Deux affaires qui montrent la face hideuse de certaines gouvernances africaines, qui confondent bien souvent leurs biens personnels avec ceux officiels de l’Etat. Une attitude dont les conséquences connues, sont très préjudiciables au développement de leurs pays.
Ces dossiers qui tombent dans l’actualité presque au même moment, ont cependant des évolutions différentes. En Afrique du Sud, il s’agit d’un rétropédalage du chef de l’Etat, au vu des contraintes des partis de l’opposition et des exigences de la justice, en quête vérité sur ce détournement de fonds d’état, pour effectuer des travaux de ‘’métamorphose bourgeoise’’ d’un ‘’château privé’’ !
Alors devant la pression politique de plus en plus forte, avec un Julius Malema, en va-t-en guerre populiste, criant « Remboursez-nous cet argent ! », le président Zuma s’est dit désormais prêt à payer une partie de cette somme, selon l’évaluation qui en sera faite. Mais les opposants ne l’entendent pas de cette oreille : Zuma devra payer, payer tout l’argent !
Scène piteuse et cocasse dont un voleur pris la main dans le sac et qui, plus est, veut frimer avant de rendre l’objet du délit flagrant.
De l’autre côté au Congo, le scénario est différent. Ici, c’est celui qui est accusé d’amasser des ‘’bien mal acquis’’ qui décide de passer à l’offensive, offusqué qu’il est par la force de l’accusation. Le président Denis Sassou Nguesso traine ces casseroles depuis qu’en 2009, l’ONG Transparency International a déposé une plainte contre lui et deux autres leaders africains, nomément l’équato-guinéen Téodoro Obiang Nguema, le Gabonais feu Omar Bongo, l’ex président centrafricain François Bozizé.
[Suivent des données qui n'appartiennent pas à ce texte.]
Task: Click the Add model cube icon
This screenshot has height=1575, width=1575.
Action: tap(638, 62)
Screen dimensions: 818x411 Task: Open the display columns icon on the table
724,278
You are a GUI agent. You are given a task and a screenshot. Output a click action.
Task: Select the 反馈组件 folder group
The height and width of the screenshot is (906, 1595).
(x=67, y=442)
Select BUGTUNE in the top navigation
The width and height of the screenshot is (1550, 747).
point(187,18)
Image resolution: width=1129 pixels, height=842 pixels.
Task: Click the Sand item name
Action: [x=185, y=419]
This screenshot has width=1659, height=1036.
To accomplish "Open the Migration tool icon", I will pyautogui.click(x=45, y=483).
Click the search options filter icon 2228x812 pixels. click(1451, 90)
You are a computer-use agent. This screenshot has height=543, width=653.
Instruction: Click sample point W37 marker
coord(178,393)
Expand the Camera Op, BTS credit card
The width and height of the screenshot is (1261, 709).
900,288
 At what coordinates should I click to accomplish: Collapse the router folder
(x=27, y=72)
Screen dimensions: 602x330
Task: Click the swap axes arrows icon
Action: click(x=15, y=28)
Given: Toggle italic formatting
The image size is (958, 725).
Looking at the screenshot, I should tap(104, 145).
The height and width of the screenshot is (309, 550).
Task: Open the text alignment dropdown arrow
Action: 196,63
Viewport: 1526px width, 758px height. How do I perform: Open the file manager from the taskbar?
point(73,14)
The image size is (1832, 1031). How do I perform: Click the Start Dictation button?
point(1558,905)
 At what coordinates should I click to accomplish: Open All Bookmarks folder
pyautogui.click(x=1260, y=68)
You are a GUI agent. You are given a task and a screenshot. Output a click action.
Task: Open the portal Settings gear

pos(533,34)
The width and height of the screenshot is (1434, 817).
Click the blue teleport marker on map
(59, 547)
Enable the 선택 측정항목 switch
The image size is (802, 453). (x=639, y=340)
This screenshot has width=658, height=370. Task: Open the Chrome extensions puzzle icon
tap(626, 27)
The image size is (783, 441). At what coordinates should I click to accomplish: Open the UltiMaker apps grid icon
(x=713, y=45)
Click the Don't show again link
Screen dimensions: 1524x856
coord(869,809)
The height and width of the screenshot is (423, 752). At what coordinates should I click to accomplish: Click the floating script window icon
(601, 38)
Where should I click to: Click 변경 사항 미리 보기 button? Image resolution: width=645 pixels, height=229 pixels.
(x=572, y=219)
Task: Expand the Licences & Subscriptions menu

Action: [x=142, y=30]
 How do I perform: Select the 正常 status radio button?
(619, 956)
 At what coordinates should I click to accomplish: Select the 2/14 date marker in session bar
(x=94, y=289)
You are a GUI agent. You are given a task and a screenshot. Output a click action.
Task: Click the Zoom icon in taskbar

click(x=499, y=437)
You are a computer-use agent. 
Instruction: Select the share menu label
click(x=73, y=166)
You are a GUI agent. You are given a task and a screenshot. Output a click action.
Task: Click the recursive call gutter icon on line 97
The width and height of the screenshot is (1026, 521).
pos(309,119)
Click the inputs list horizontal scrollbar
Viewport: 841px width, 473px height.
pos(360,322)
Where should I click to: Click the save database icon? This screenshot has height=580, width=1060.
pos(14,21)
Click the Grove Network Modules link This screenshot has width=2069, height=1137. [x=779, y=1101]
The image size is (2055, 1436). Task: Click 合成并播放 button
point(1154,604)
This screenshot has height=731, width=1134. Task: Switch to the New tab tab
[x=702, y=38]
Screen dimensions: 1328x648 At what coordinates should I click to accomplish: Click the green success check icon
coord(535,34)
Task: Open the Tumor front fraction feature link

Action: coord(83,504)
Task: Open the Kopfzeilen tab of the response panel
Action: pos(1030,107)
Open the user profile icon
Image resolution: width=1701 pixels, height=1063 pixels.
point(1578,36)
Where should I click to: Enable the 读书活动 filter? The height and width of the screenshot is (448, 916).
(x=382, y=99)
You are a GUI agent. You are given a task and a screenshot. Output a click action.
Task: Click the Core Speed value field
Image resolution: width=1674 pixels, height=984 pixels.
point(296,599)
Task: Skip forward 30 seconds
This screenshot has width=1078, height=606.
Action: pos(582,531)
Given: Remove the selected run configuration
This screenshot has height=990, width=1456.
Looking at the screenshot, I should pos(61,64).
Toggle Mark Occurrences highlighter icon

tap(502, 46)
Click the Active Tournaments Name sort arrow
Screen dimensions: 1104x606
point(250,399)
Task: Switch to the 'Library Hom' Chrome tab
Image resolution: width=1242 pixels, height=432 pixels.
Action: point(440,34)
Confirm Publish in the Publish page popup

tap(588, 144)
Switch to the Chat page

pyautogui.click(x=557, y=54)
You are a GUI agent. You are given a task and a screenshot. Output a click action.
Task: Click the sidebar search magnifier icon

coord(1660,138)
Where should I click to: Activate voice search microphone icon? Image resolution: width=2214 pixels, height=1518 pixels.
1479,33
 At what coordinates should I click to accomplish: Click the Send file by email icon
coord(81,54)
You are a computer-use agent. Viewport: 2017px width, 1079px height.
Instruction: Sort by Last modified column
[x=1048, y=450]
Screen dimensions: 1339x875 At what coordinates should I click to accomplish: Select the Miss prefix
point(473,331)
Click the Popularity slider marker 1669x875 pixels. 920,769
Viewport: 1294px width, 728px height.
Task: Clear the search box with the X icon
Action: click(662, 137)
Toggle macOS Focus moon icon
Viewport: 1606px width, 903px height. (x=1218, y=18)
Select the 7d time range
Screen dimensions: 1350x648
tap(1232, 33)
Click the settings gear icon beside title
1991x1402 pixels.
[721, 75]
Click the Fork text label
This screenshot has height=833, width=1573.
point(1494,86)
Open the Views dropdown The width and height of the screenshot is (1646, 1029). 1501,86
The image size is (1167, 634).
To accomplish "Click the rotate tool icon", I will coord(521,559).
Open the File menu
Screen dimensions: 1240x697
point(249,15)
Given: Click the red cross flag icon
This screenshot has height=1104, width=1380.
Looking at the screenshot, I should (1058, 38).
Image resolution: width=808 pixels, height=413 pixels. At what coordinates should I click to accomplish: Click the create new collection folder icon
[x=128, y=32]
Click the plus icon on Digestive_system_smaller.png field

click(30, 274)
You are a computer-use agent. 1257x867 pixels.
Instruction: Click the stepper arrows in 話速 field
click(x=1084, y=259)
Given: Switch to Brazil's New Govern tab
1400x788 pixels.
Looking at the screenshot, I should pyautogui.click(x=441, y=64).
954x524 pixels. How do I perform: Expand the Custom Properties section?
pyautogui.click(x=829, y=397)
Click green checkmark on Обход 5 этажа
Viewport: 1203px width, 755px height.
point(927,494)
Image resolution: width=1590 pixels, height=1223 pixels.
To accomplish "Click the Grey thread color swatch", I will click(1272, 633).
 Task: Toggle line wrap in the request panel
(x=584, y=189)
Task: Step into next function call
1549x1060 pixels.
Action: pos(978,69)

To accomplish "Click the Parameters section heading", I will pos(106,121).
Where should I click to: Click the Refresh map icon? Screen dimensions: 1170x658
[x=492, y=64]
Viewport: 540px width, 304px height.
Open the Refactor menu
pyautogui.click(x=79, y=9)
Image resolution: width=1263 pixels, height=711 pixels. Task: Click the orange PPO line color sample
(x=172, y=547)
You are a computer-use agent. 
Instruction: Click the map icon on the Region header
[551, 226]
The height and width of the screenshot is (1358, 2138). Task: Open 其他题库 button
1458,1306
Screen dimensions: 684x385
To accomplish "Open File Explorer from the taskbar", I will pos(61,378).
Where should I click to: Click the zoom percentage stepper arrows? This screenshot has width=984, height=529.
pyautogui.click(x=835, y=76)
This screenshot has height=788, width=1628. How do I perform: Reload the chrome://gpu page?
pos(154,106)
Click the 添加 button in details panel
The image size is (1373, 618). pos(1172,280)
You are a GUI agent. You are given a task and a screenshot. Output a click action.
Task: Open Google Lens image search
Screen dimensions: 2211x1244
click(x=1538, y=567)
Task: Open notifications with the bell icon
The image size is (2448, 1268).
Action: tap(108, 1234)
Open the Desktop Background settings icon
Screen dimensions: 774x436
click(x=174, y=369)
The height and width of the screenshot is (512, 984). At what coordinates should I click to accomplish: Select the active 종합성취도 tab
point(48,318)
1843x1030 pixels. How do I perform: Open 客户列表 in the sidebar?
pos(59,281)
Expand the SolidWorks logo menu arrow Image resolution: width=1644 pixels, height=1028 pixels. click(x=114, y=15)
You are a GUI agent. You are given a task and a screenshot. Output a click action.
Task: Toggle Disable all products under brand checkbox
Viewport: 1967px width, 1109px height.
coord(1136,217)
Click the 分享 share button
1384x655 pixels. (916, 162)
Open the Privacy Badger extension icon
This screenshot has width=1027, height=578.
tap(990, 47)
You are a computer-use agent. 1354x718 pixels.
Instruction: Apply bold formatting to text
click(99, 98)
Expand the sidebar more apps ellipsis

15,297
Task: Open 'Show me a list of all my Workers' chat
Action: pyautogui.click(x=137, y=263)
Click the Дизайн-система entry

Le président Sassou qui participera aux élections présidentielles de mars prochain, veut avancer ‘’blanchi’’, voilà pourquoi, il en a assez des mouvements constants de dénonciation le concernant, pilotés par certaines ONG et autres hommes de droit. Une bataille juridique est engagée et il compte bien la gagner.
Pour Jacob Zuma comme pour Sassou Nguesso, refuter toutes ces accusations de corruption, est une question d’honneur. Aucun d’eux ne veut finir son pouvoir dans l’humiliation. Alors jusqu’au bout, ils se battront, quitte à jeter la poudre aux yeux de ceux qui les ont grand ouverts.